[Collected data entries]
---

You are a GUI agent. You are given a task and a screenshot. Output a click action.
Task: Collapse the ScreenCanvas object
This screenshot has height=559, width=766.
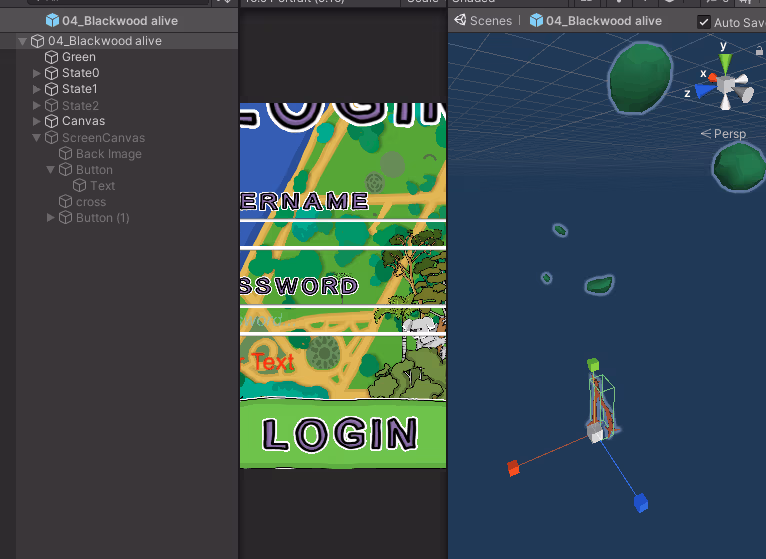click(37, 138)
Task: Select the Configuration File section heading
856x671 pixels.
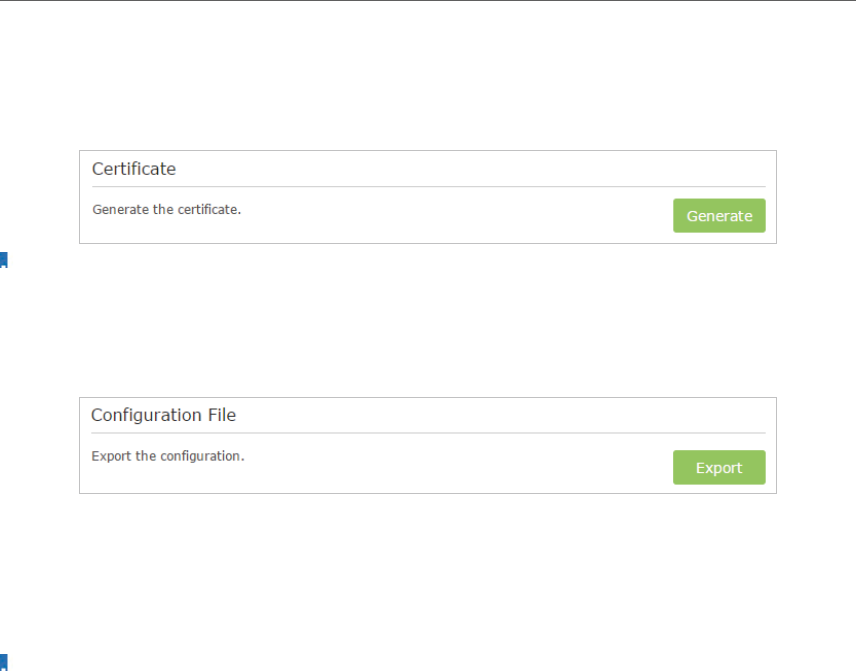Action: pyautogui.click(x=163, y=415)
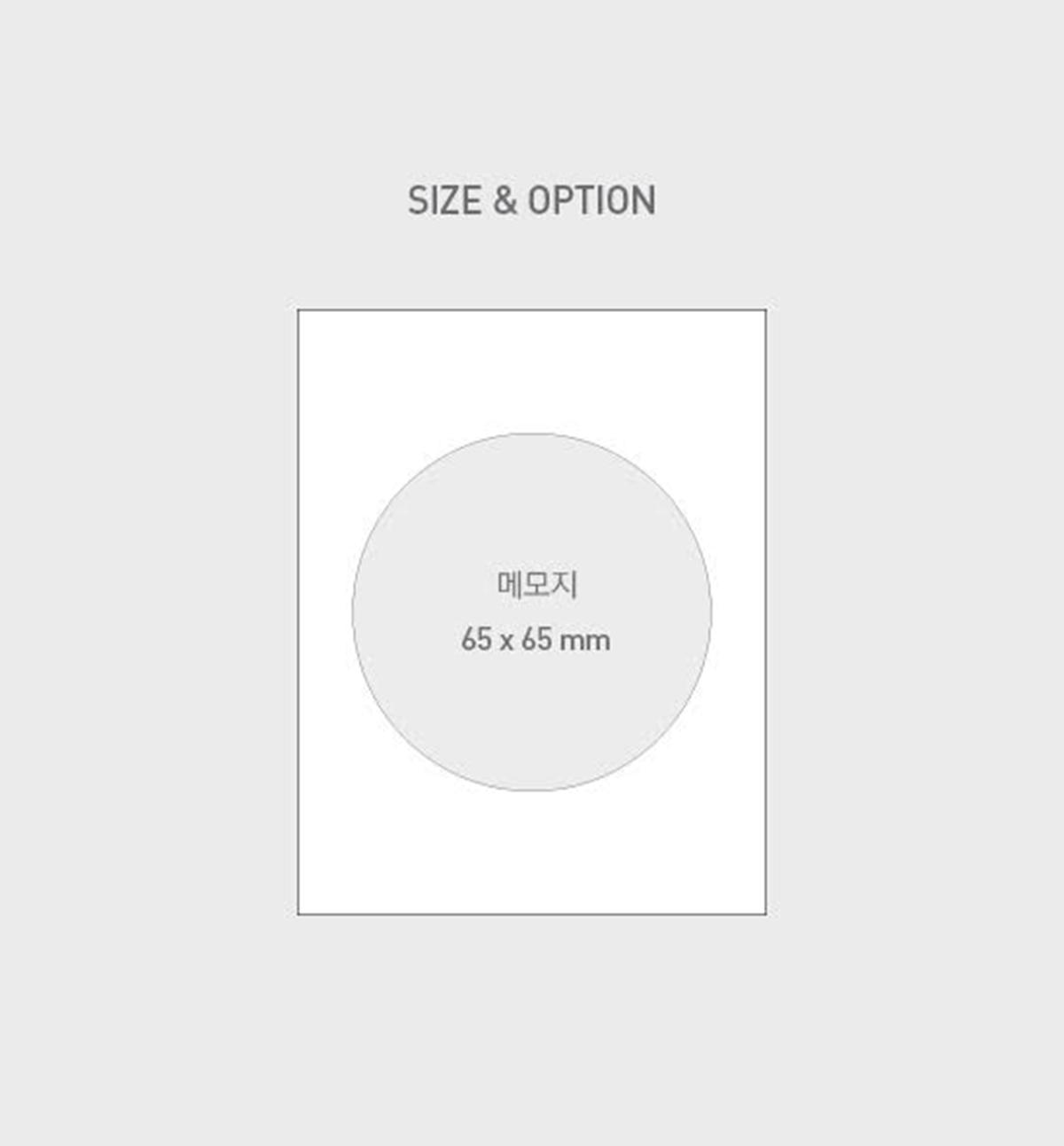1064x1146 pixels.
Task: Click the first 65 in the size text
Action: [476, 640]
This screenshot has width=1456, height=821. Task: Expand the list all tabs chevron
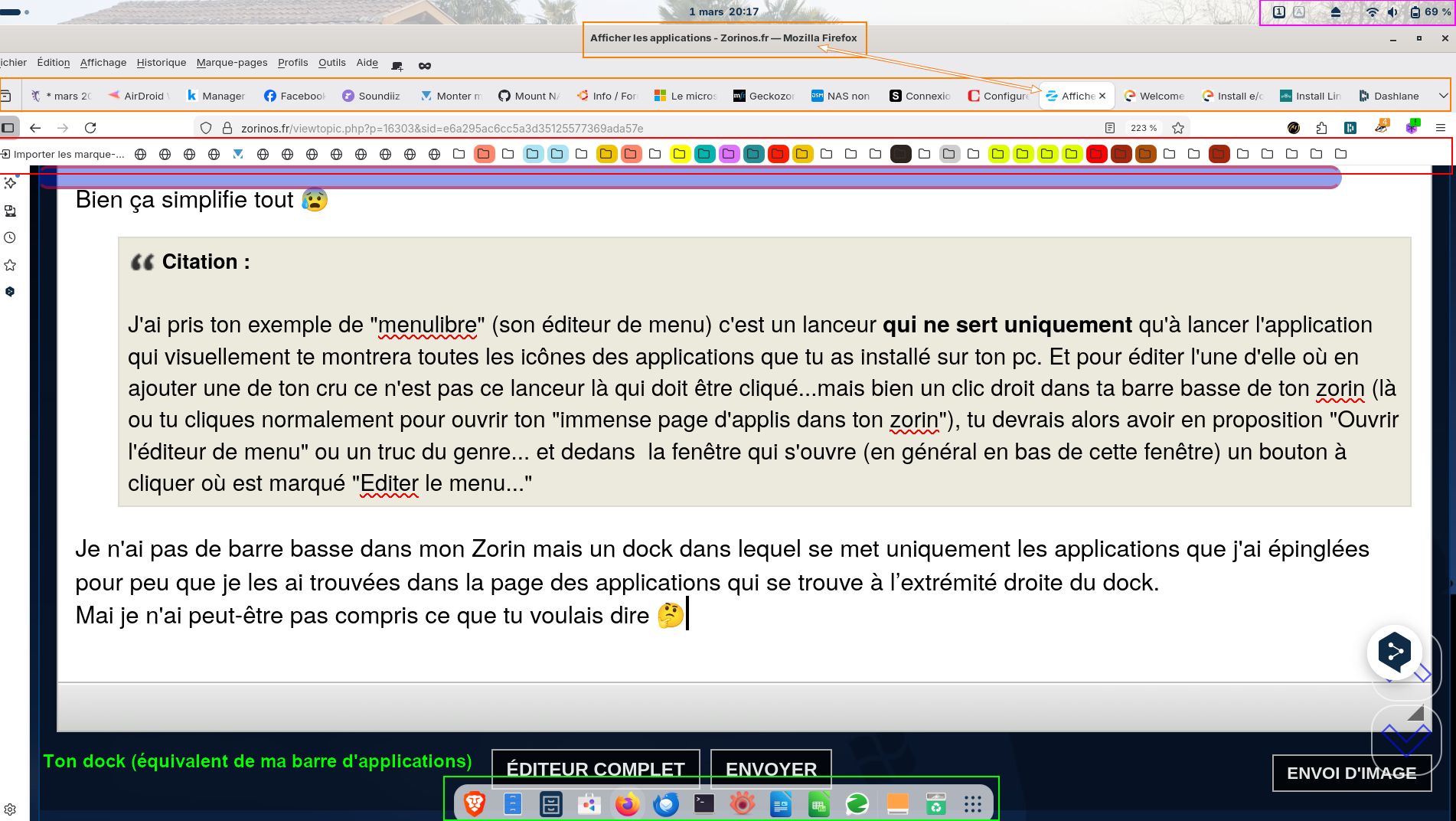1443,96
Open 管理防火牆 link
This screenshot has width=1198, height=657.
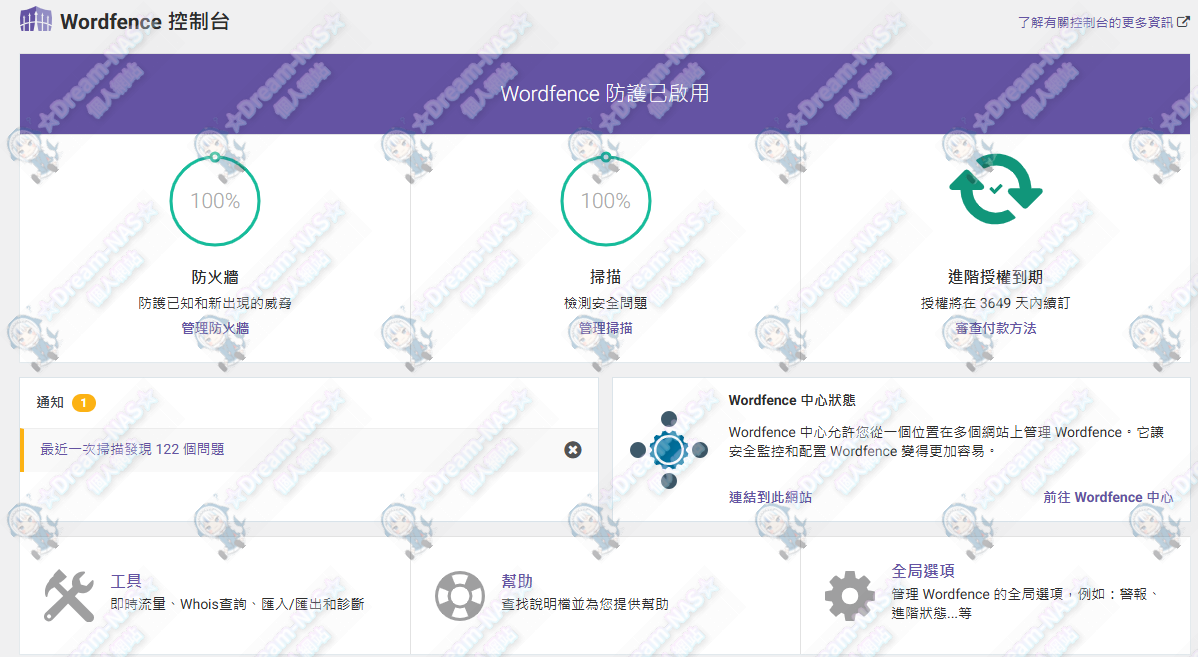click(x=214, y=327)
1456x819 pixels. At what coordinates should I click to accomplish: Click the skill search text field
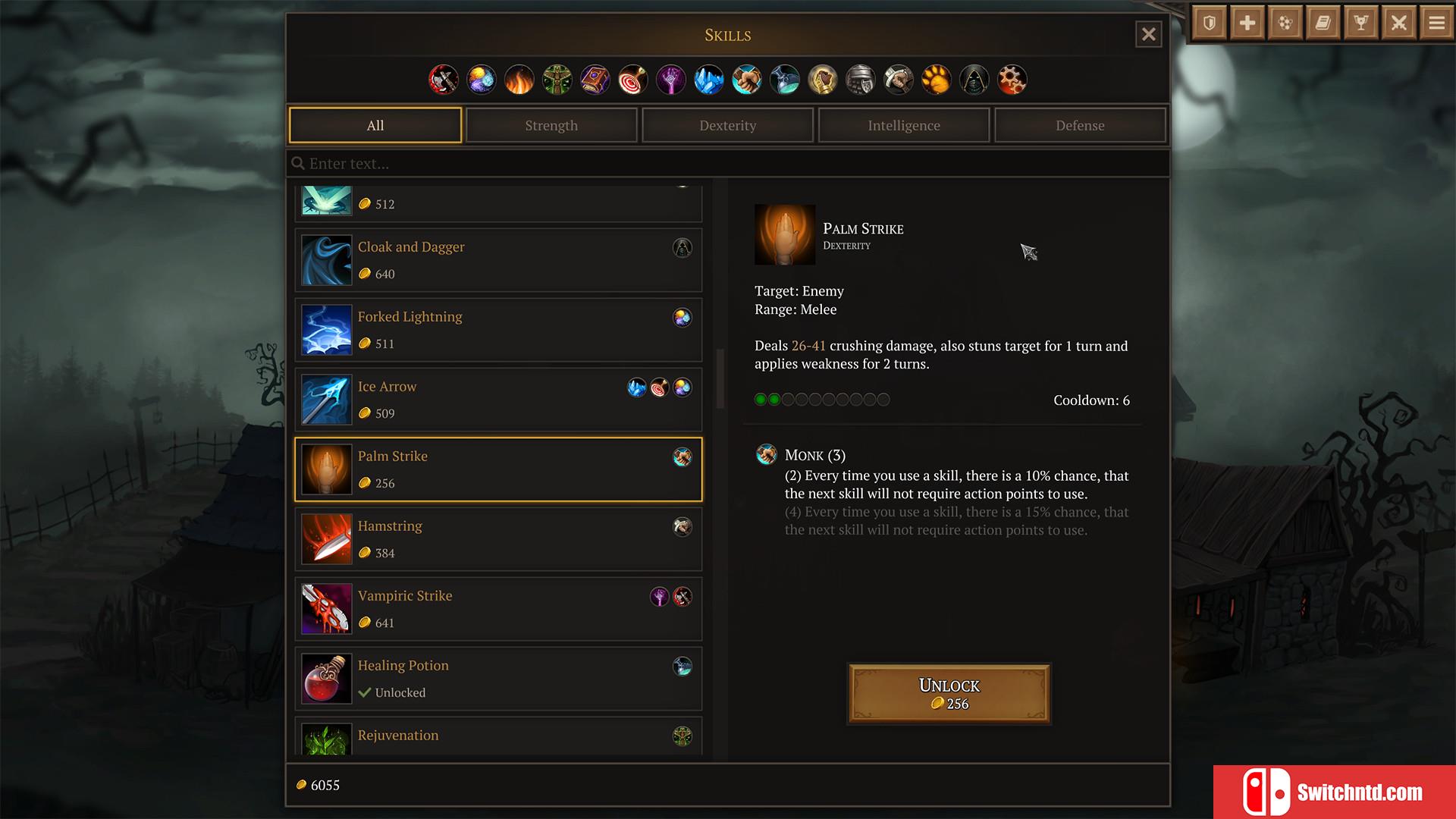(x=728, y=163)
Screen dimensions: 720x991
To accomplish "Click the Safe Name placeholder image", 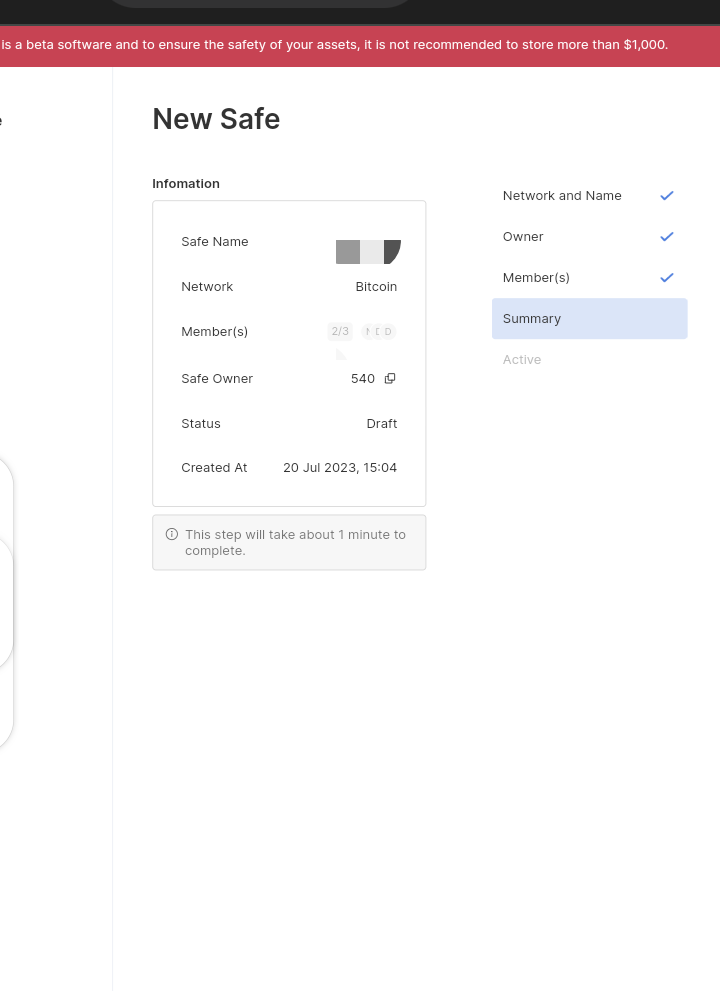I will (x=368, y=252).
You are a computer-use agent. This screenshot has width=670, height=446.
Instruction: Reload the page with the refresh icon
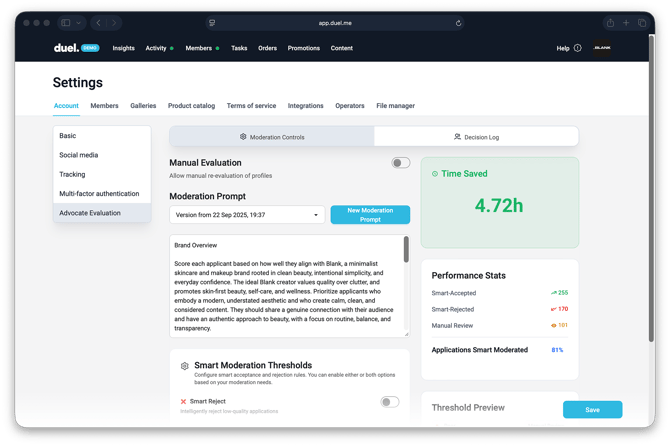458,22
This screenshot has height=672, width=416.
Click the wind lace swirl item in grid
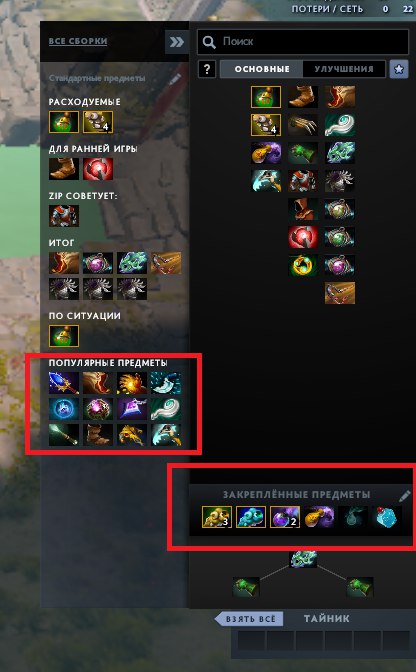[340, 125]
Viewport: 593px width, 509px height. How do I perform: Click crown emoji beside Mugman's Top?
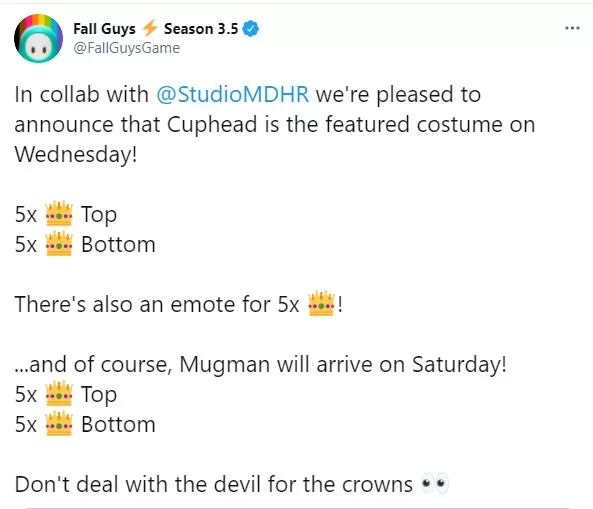[x=59, y=394]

---

• [Activity]
Find how many lines of the entries contain "agent". Respond with the number only.

• [Solution for this problem]
2